* WORK REQUIRED:
Set down only the lines from the one containing "Viewport: 630px width, 498px height." through the final line of the entries below, exactly as they stand, with no pictures.

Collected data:
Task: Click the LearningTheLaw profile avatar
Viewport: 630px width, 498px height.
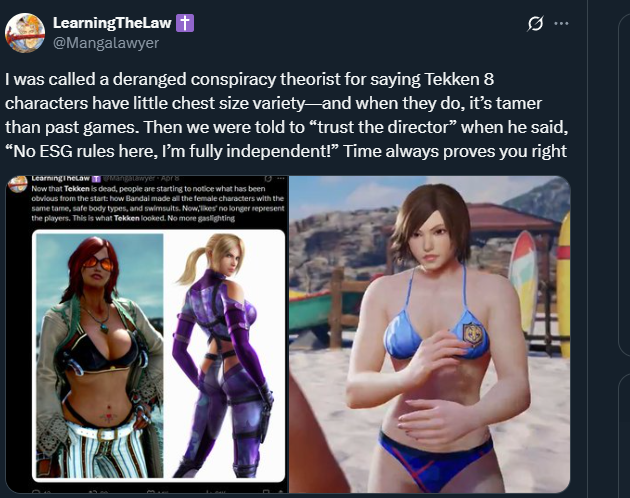Action: (25, 33)
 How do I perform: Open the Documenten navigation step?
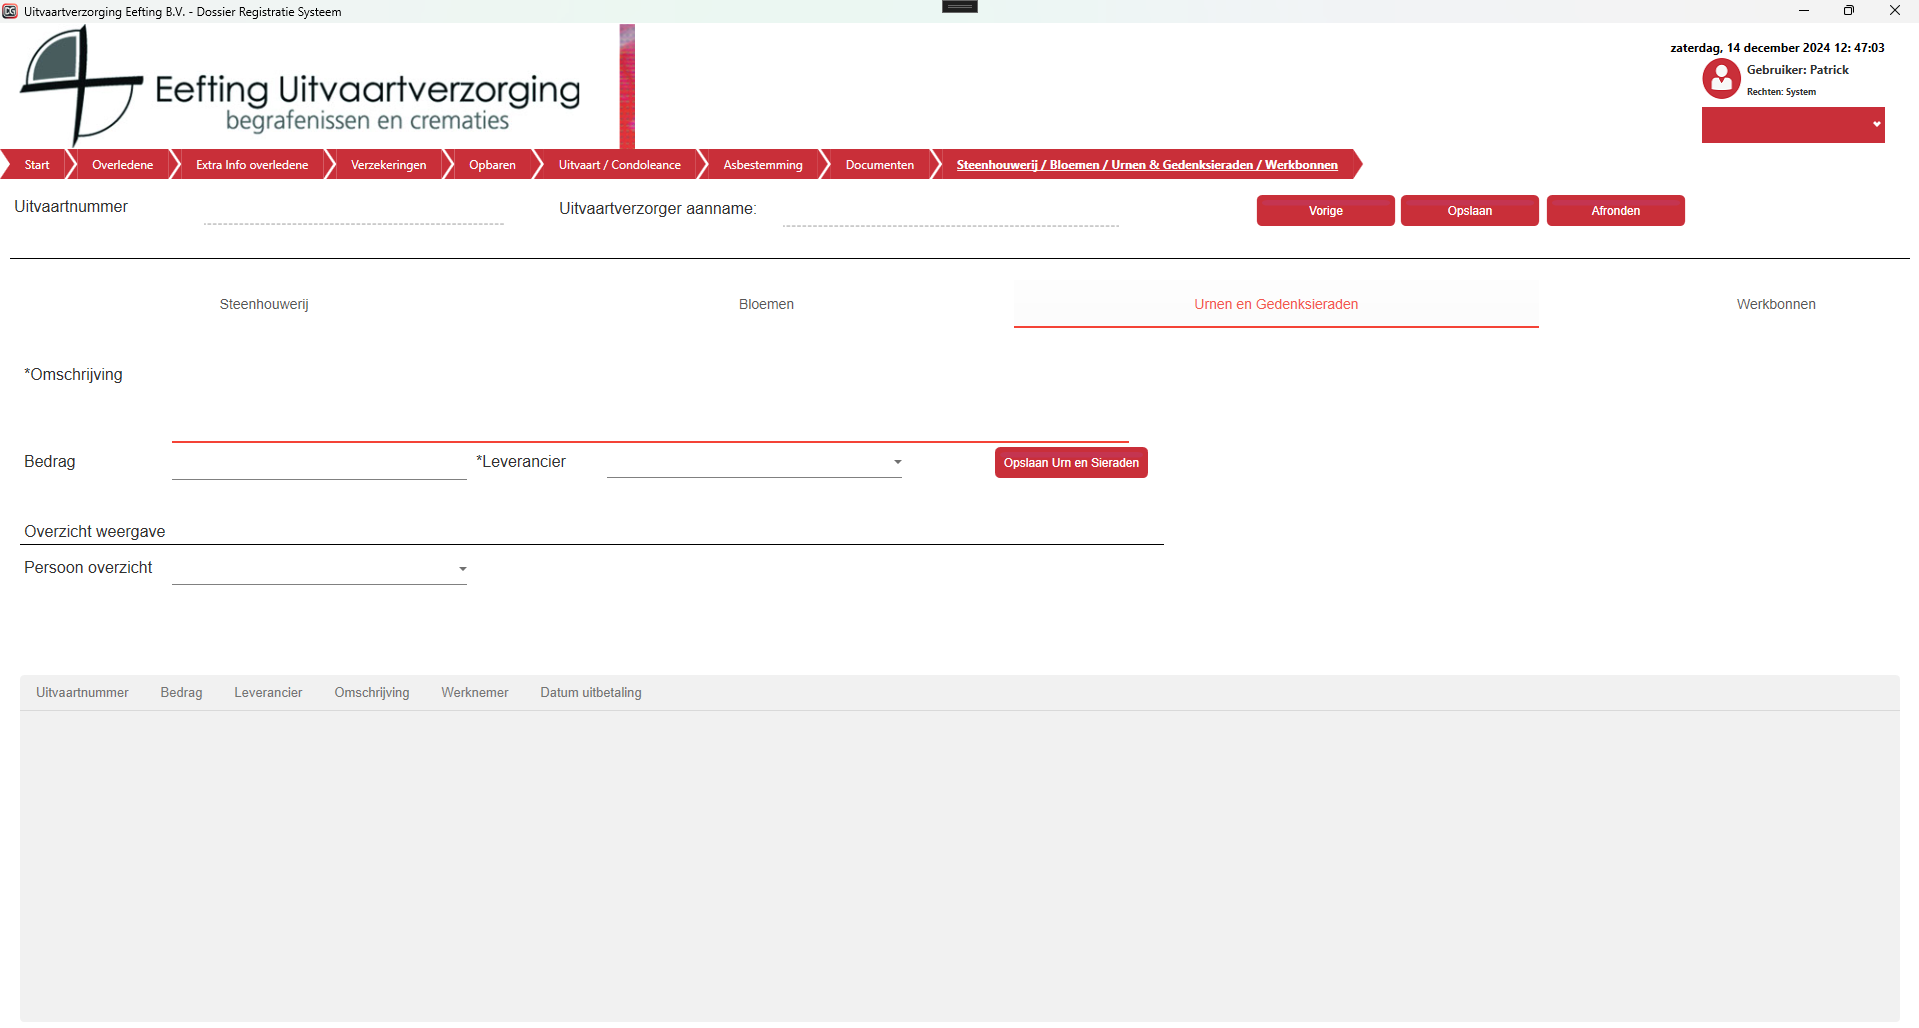tap(879, 165)

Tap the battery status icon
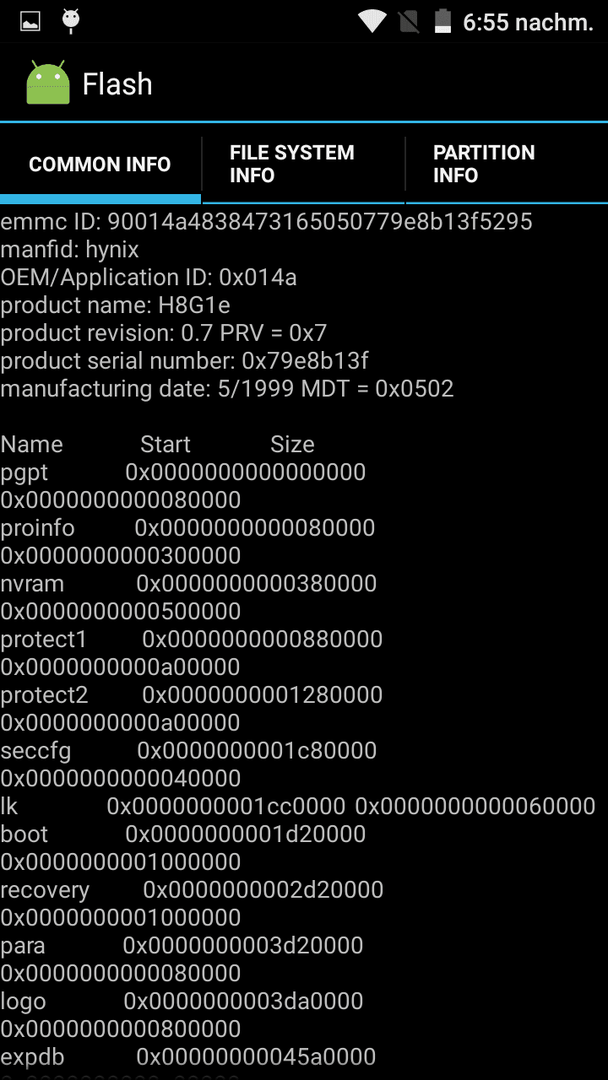point(443,21)
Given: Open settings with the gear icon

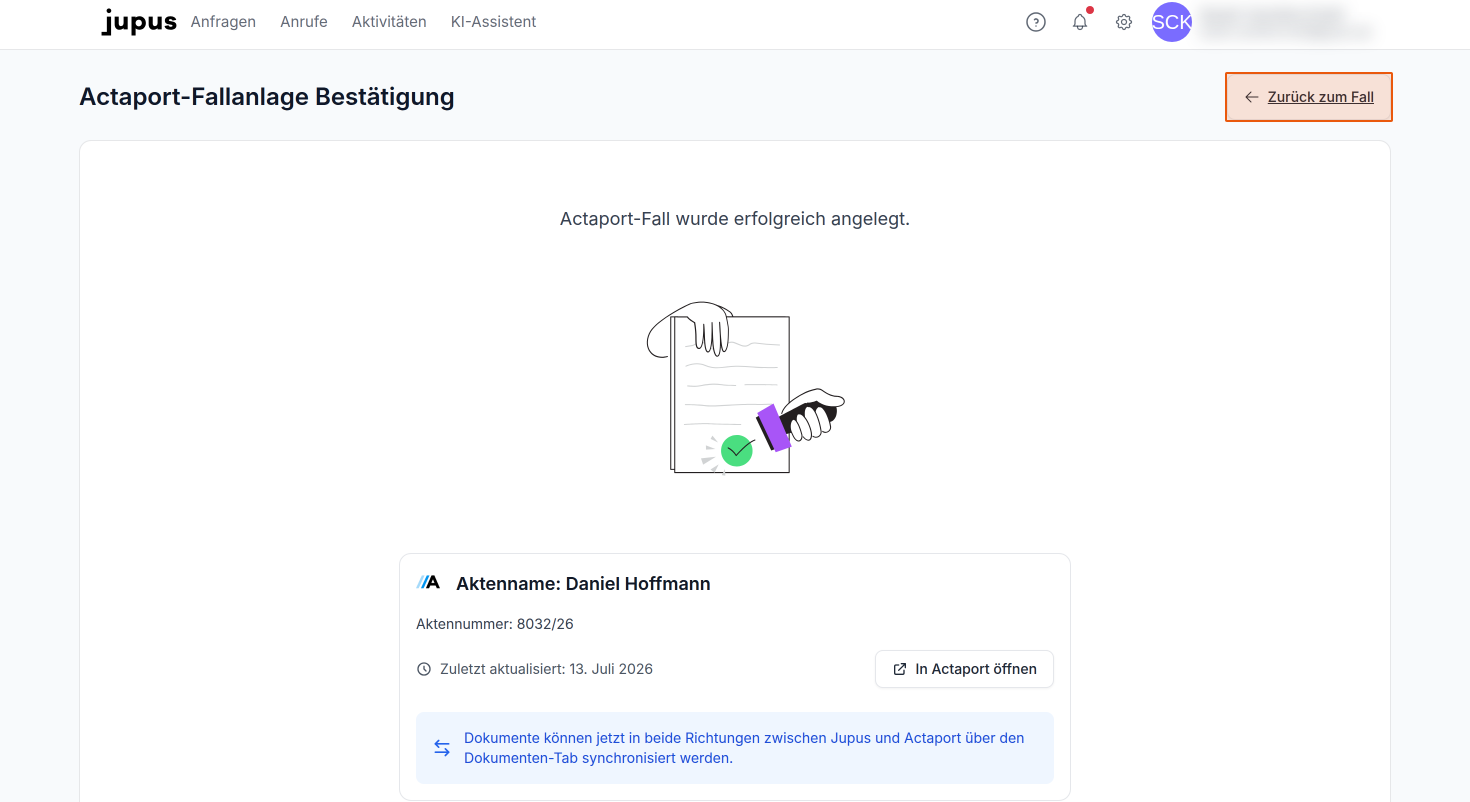Looking at the screenshot, I should click(1124, 22).
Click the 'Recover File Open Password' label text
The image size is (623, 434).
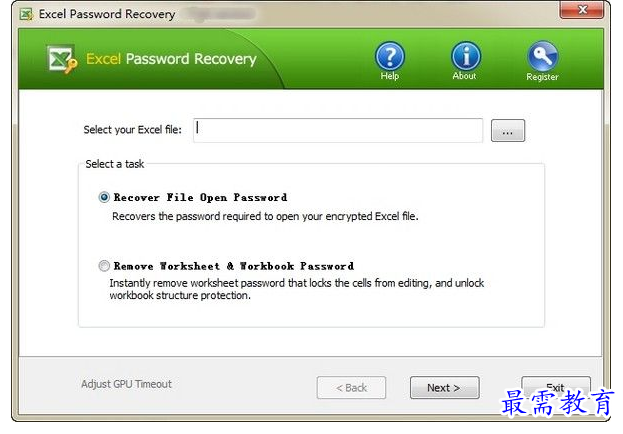200,198
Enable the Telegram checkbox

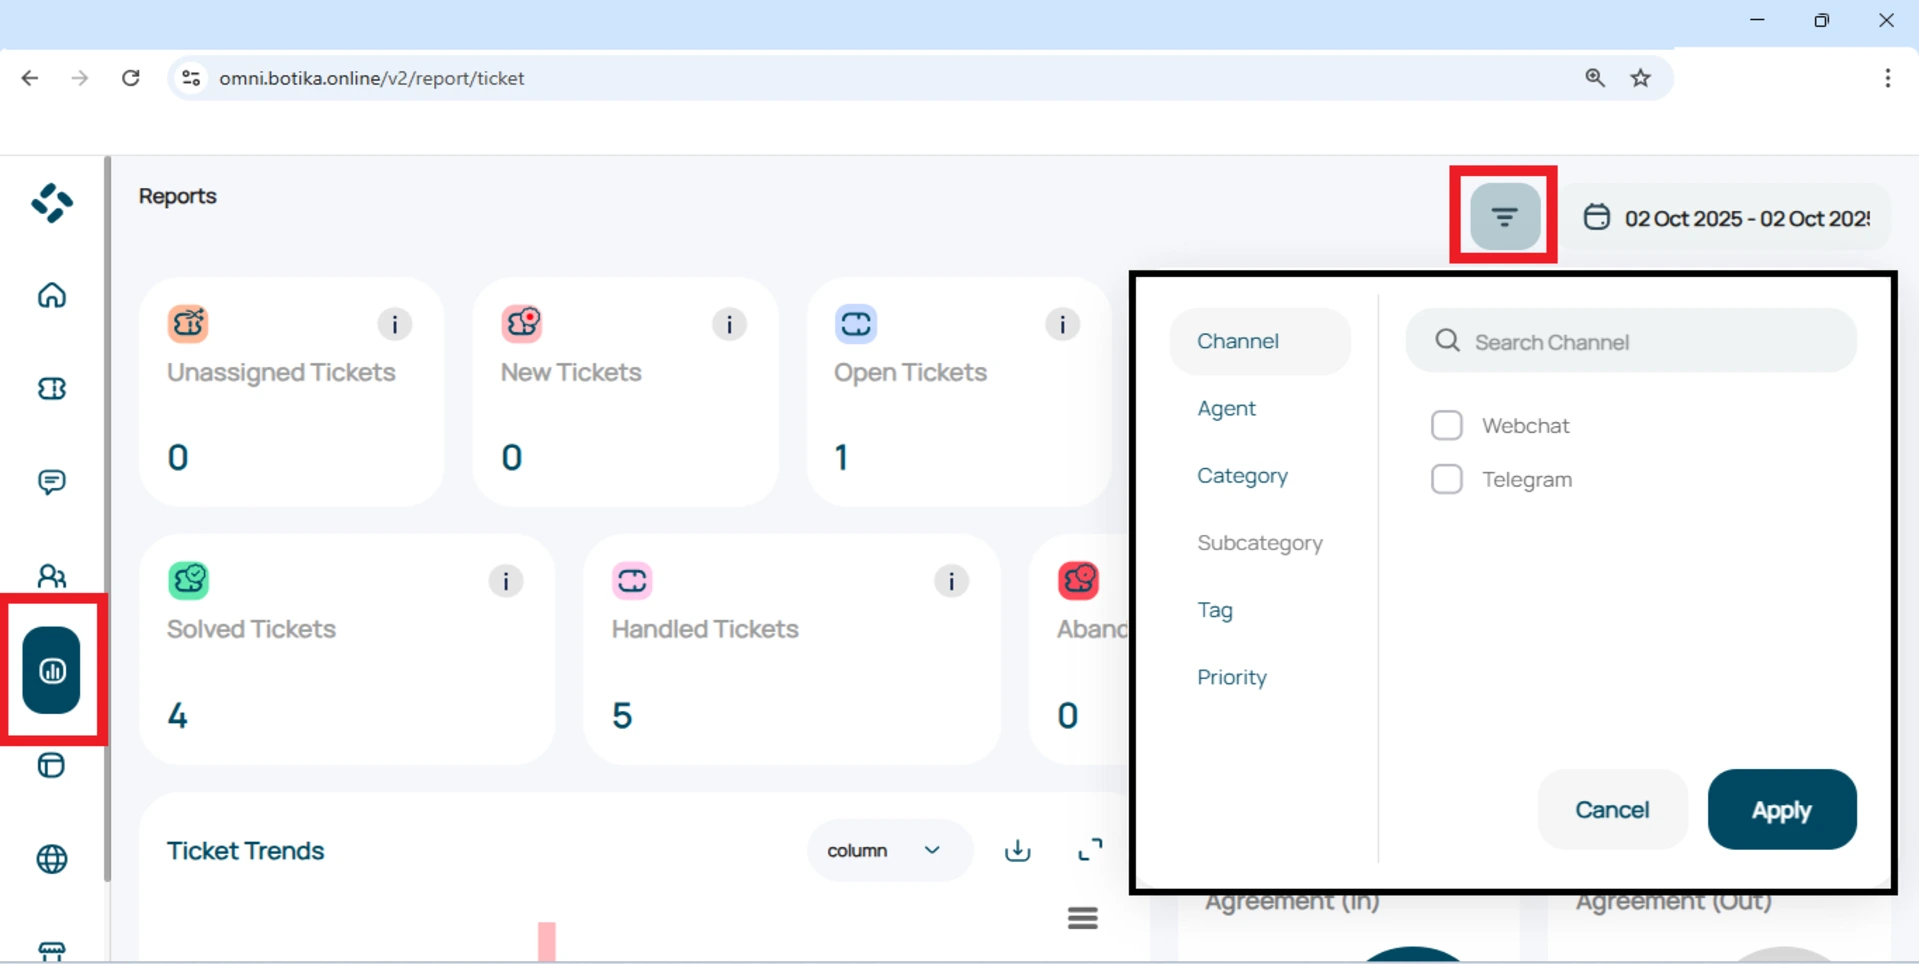coord(1446,480)
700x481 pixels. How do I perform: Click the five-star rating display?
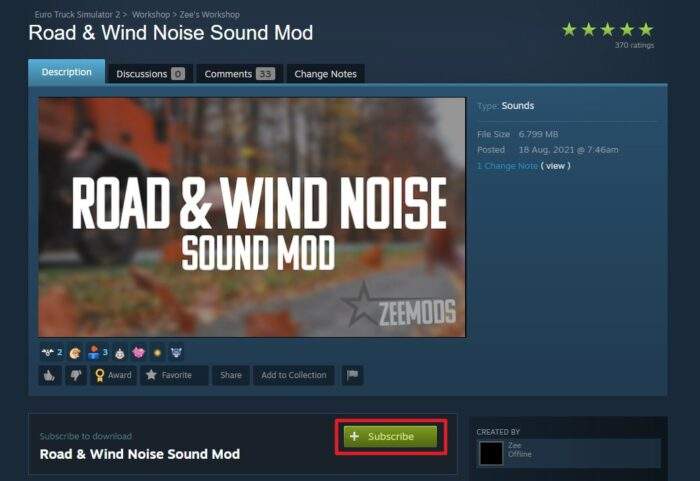tap(608, 30)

* EXERCISE SOLUTION:
Viewport: 630px width, 498px height.
Action: (25, 33)
 How do I perform: Open the Documenten navigation step?
tap(879, 165)

Tap the battery status icon
point(443,21)
Given: Open settings with the gear icon

Looking at the screenshot, I should click(1124, 22).
Click the 'Recover File Open Password' label text
The image size is (623, 434).
200,198
Enable the Telegram checkbox

coord(1446,480)
700x481 pixels. How do I perform: Click the five-star rating display?
tap(608, 30)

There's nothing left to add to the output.